The Cuddle by Elizabeth Moore
I’m sitting with my baby grandson in the last of the summer sun. I’ve sought refuge at my daughter’s home during such unchartered times. I need family to be the touchstone by which I pace my existence in these, the oddest of days.
I am bald, chemotherapy has seen to that. I’m not working while I have my treatment and feel adrift from my ordered world; the one I lived in before the biopsies and surgeries and drugs. I am tired and have marked my recent existence in days. The day for chemical intervention, the days of not being me with a low grade buzzing of side effects and the days of beginning to feel the world returning to a bearable tilt; my respite measured in yet more days before the cycle begins again. I create my version of approach/avoidance theory, a remnant of Psych 101. I don’t want treatment but I know it has been ordered for my survival, my recovery.
He stirs a little and I shift to make him more comfortable. Dark eyelashes curl down soft cheeks and his little body shudders quietly as he takes in tiny, stuttering breaths and then relaxes again. I have time to marvel at the beauty of new life; the perfection of every inch of him and the tiny stork-beak mark behind his ear. I have time to wonder where he was before he entered this world and I have time to reflect on how quickly he has filled my heart, making room for more love.
He has made this journey with me. He was five weeks and the size of an apple seed at my diagnosis. I was afraid to tell my daughter in case my illness affected her pregnancy and I shared my fears with the kind doctor who supervised my day of tests. She comforted and assured and I turned towards the window as tears blurred my view of the basketball court on the roof of the inner city school beneath me. Students, unaware that the world had just shifted perceptibly for me, called, jumped, passed and blocked the ball.
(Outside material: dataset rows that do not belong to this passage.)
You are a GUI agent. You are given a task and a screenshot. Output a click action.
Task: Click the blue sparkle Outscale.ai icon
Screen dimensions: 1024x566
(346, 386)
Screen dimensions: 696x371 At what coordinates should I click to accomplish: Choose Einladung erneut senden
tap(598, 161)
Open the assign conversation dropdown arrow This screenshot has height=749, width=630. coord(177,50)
They should not be happy while I was bewildered, lost and scared.
He grew and kicked as my world shrank by degrees; each time they pumped the poison and whispered encouragement. His ultrasound showed a tiny raised hand, waving from his quiet, warm comfort to the world awaiting him. I cradled this as an acknowledgement of my travails, a nod from his safe haven to my current rotation of weeks.
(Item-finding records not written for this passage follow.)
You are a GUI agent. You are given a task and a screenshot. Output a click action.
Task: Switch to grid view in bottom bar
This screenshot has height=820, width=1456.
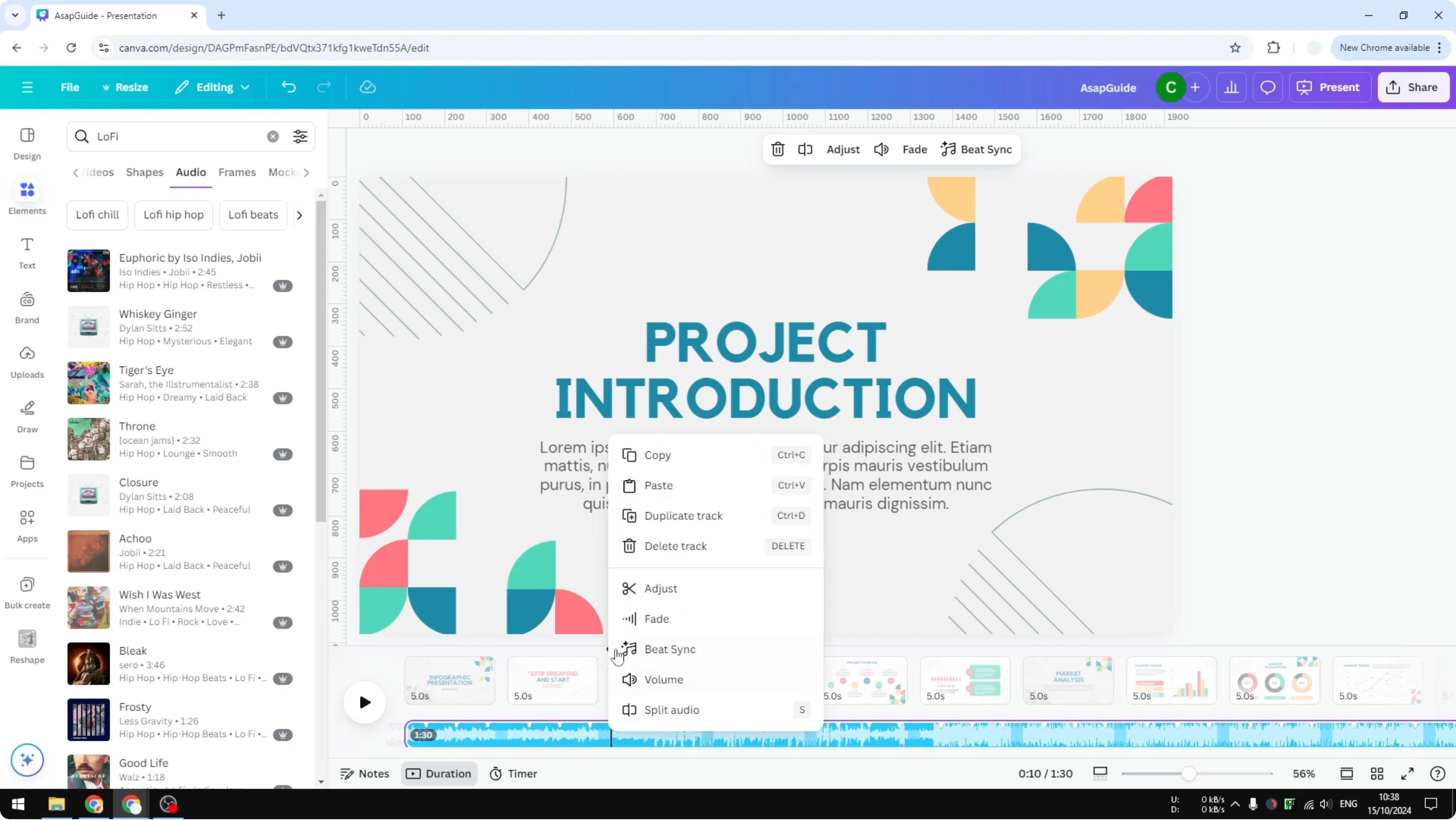[x=1377, y=774]
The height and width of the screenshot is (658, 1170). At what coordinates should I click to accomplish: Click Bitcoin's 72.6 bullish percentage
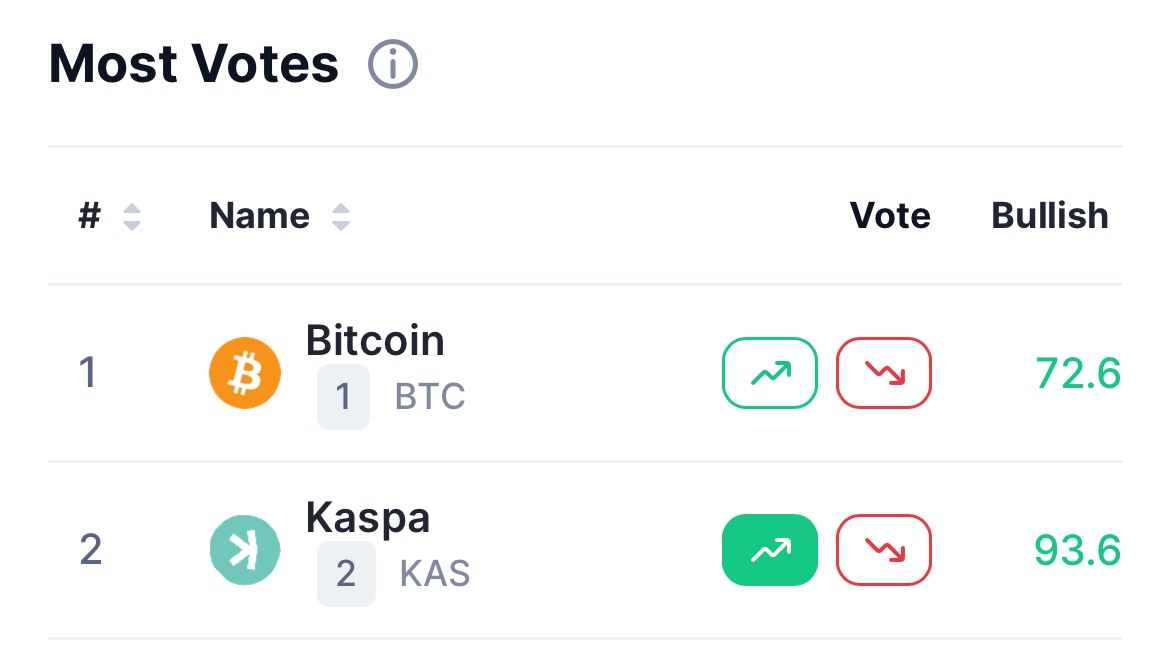coord(1077,374)
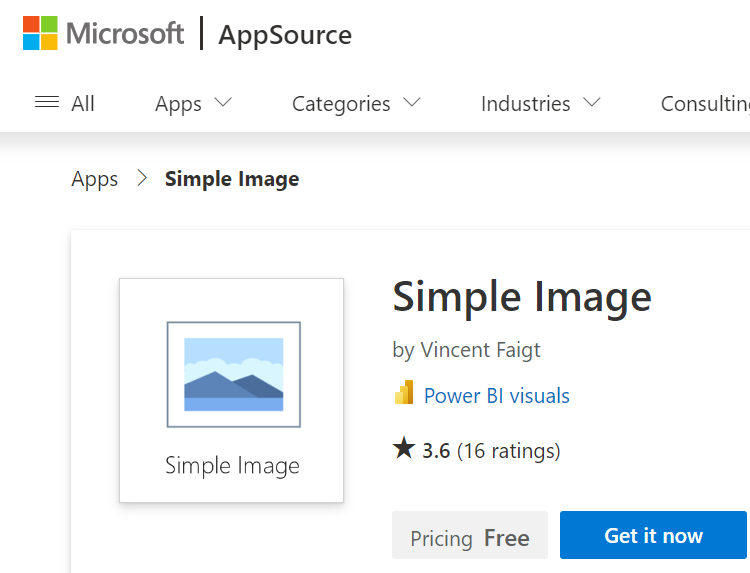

My life was now shaded differently; more greys and shadows than the sharp colours of a normal, uncluttered life. My scalp prickled and itched as hair fell in clumps before being overruled by exacting shaver blades. I tried wigs and scarves, but my cancer had appeared at the beginning of a hot summer and I chose comfort over appearance. My nails were painted black to stop them falling off during the indiscriminate surge of drugs through my system. I lived the Gothic days of a timetable unfamiliar to me.
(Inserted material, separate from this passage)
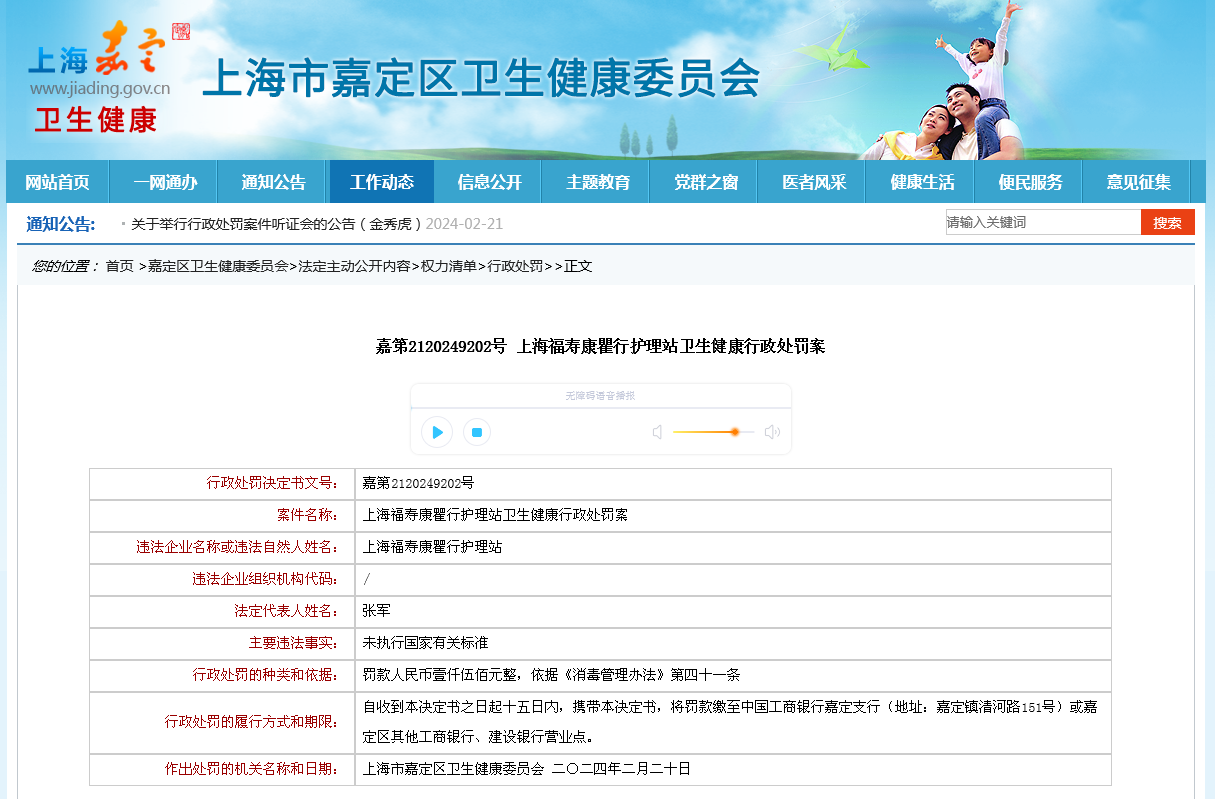1215x799 pixels.
Task: Click the 首页 breadcrumb link
Action: coord(119,266)

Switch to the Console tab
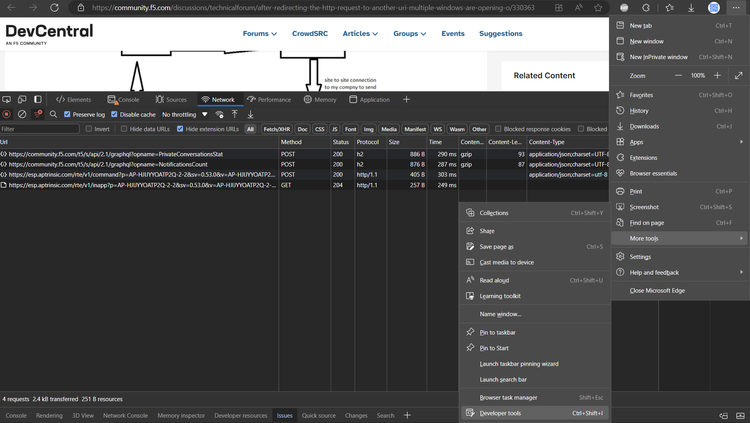[x=124, y=100]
My careful stock take of treatment hit a wall. There would be no oncology visit between Christmas and New Year, when my final purge was due. I shrugged off the mantle of stoicism and controlled emotions, donned to comfort those around me; those who loved unconditionally and tried to walk with me. I sobbed bitter tears and railed against the unfairness of the calendar. It was a personal rebuke of all my efforts to scrape through the days and weeks without crumbling.
My last confrontation with the cannula and four hours of infusion was almost an anticlimax. I still had to recover from this final healing assault and the linear accelerator at the city hospital now had me on a rigid schedule with little respite. To miss a day was the equivalent of darkening the headmistress’s study to ask for time away from the school routine.
When he was born, I was allowed a day off to visit my new grandson; three weeks early with time in Special Care. His helpless little form in the plastic crib, the tubes and monitors; the unconscious surrender to treatment and care mirrored my own. He had no control of the world around him; he just was. I quietly sobbed in sympathy but smiled as I comforted my anxious daughter. He will be fine.
Now my weekly prison still pins me, motionless, beneath the beam of a linear accelerator to the crooning of Johnny Mathis. Today it’s Sunday, with time off for good behavior and a cuddle. Tomorrow I will return to the queue of backless gowns for another barrage of high-energy x-rays.
A stretch, a gentle sigh and two big eyes open. I wonder what I look like to this new life; a tired, bald Nanna in glasses? And there it is, a beaming toothless grin; an eyes-crinkled-shut smile. No bias, no judgment, just love and it’s Monday tomorrow.